Records for the task:

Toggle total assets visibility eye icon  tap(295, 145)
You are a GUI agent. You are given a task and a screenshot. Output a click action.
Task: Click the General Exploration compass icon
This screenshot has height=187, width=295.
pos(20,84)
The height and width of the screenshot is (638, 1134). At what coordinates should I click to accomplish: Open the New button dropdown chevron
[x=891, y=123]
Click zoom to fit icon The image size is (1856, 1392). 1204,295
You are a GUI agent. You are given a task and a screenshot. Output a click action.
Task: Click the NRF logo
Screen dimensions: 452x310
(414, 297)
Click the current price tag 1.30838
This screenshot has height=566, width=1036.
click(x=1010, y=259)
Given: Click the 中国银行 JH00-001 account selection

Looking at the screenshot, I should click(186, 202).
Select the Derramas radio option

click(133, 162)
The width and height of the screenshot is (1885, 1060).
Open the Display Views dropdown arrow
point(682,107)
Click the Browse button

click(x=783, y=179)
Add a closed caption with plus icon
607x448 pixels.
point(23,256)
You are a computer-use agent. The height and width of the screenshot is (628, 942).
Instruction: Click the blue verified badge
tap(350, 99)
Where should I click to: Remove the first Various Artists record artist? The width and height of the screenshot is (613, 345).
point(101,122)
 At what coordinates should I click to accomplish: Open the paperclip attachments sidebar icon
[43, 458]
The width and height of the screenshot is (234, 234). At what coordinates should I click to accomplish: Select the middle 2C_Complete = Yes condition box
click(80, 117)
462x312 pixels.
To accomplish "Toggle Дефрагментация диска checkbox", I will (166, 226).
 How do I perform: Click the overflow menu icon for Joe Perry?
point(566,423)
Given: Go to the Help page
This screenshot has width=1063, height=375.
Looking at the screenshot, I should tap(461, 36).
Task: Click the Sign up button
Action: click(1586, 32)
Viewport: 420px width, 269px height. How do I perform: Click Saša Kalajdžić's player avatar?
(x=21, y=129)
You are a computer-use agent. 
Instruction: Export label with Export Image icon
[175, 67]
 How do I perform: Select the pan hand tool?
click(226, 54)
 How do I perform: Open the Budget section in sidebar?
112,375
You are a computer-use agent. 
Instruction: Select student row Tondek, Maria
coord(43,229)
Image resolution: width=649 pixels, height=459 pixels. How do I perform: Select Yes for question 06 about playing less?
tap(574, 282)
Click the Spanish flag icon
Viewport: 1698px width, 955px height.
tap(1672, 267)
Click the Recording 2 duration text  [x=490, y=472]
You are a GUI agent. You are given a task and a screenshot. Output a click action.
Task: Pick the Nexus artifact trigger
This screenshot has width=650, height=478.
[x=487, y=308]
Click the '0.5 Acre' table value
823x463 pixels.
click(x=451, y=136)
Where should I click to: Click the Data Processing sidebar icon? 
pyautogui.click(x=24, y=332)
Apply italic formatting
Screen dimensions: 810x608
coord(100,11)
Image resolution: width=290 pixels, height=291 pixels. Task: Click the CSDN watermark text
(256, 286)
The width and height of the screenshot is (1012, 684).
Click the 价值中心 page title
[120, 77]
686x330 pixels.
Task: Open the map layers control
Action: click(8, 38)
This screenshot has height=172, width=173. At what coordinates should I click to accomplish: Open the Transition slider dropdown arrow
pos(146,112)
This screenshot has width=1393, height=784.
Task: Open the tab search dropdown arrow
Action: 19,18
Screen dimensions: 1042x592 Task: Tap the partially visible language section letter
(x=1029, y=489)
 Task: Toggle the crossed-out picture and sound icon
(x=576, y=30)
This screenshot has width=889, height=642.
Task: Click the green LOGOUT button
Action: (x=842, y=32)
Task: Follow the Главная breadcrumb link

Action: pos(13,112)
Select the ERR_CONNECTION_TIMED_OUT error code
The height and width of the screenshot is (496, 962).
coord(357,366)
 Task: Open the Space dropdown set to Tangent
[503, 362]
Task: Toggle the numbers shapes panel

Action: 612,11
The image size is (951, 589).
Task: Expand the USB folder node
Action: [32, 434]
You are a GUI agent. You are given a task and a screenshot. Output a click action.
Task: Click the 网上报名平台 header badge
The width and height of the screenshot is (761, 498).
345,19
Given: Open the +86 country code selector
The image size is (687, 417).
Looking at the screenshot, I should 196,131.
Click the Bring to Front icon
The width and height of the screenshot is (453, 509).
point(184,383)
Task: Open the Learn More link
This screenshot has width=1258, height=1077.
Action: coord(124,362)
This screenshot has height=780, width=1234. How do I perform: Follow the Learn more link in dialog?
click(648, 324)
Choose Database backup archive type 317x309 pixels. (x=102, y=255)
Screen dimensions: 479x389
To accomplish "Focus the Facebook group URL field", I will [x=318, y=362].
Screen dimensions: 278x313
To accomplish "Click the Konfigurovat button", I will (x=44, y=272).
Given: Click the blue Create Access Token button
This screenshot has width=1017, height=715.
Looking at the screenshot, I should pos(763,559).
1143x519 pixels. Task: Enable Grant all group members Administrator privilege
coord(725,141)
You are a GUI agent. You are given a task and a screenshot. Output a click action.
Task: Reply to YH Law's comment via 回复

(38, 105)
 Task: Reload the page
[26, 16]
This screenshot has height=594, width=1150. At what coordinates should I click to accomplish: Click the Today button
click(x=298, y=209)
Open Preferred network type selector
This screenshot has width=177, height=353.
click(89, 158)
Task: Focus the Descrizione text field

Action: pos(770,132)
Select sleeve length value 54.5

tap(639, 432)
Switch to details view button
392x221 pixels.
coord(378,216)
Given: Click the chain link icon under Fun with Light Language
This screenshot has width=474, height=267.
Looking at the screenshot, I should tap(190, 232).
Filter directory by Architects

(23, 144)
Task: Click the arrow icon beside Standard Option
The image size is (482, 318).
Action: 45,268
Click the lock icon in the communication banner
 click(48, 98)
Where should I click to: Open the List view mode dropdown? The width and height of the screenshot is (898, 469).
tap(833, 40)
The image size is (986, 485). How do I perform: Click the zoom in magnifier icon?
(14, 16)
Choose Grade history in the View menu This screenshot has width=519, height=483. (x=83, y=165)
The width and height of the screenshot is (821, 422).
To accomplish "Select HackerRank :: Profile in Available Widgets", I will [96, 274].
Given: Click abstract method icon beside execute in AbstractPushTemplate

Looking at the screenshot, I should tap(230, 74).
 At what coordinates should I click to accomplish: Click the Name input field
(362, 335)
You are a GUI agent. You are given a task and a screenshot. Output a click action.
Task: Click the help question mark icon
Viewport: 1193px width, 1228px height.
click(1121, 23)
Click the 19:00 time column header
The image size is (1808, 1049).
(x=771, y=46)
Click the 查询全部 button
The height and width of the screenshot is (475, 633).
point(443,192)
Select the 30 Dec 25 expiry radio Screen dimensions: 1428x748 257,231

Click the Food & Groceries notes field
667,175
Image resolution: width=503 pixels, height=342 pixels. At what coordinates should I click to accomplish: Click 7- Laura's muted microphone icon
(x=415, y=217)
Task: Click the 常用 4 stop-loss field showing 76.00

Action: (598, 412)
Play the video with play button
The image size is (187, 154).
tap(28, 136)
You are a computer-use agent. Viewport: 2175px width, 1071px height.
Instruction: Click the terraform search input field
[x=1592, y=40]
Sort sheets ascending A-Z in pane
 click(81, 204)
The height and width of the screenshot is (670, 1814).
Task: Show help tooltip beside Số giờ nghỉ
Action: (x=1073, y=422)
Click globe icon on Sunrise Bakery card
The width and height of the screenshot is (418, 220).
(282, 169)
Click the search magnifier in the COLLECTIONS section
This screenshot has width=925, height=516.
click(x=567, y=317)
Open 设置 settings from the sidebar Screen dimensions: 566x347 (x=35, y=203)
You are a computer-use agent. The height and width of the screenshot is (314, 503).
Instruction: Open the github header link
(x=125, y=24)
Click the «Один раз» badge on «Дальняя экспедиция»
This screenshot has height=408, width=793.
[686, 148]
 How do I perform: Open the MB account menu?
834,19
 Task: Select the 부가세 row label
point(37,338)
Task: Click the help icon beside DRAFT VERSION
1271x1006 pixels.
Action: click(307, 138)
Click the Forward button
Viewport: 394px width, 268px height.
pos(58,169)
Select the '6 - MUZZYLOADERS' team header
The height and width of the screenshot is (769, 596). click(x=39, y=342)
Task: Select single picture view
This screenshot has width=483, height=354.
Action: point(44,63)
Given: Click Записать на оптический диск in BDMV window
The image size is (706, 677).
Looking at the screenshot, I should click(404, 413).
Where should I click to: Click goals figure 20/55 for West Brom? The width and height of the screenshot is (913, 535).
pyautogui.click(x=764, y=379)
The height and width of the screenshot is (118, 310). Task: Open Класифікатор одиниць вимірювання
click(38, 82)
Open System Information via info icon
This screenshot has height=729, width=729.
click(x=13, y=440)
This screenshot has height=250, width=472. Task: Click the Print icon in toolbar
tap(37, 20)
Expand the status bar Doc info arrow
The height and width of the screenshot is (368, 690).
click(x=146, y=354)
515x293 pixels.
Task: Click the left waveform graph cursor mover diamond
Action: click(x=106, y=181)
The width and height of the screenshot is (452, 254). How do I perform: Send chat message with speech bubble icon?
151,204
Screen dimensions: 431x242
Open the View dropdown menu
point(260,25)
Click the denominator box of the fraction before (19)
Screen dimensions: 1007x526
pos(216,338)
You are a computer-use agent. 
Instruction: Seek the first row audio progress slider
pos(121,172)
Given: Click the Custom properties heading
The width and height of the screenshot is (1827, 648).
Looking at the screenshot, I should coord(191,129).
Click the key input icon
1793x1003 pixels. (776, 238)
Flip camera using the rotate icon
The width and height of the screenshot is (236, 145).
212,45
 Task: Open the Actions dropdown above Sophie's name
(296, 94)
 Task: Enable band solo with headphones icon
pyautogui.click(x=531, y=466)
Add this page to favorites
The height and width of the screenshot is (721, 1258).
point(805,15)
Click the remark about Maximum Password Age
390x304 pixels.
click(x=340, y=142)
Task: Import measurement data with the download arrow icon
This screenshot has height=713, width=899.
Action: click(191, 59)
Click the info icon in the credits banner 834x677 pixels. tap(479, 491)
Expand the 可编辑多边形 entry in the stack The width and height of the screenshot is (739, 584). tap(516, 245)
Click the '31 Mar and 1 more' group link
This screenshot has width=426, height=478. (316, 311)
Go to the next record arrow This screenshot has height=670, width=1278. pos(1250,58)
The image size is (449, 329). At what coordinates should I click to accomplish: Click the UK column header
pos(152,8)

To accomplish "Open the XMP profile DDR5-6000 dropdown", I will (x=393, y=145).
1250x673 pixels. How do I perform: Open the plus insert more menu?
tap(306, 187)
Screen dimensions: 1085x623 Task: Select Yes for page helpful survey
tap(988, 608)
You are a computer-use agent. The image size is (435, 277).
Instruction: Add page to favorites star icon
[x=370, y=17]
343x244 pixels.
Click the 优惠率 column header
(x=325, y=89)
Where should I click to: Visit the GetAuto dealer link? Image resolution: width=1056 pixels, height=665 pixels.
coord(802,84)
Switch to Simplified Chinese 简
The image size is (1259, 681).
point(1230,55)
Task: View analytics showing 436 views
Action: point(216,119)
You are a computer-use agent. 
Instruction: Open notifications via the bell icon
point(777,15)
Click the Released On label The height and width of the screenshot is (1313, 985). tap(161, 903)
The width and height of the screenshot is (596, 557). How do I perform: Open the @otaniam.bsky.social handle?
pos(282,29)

Given exercise: Echo the records verbatim, from their first line through the line containing "click(133, 162)", with both ends included.

Output for this task:
Toggle total assets visibility eye icon  tap(295, 145)
You are a GUI agent. You are given a task and a screenshot. Output a click action.
Task: Click the General Exploration compass icon
This screenshot has height=187, width=295.
pos(20,84)
The height and width of the screenshot is (638, 1134). At what coordinates should I click to accomplish: Open the New button dropdown chevron
[x=891, y=123]
Click zoom to fit icon The image size is (1856, 1392). 1204,295
You are a GUI agent. You are given a task and a screenshot. Output a click action.
Task: Click the NRF logo
Screen dimensions: 452x310
(414, 297)
Click the current price tag 1.30838
This screenshot has height=566, width=1036.
click(x=1010, y=259)
Given: Click the 中国银行 JH00-001 account selection

Looking at the screenshot, I should click(186, 202).
Select the Derramas radio option

click(133, 162)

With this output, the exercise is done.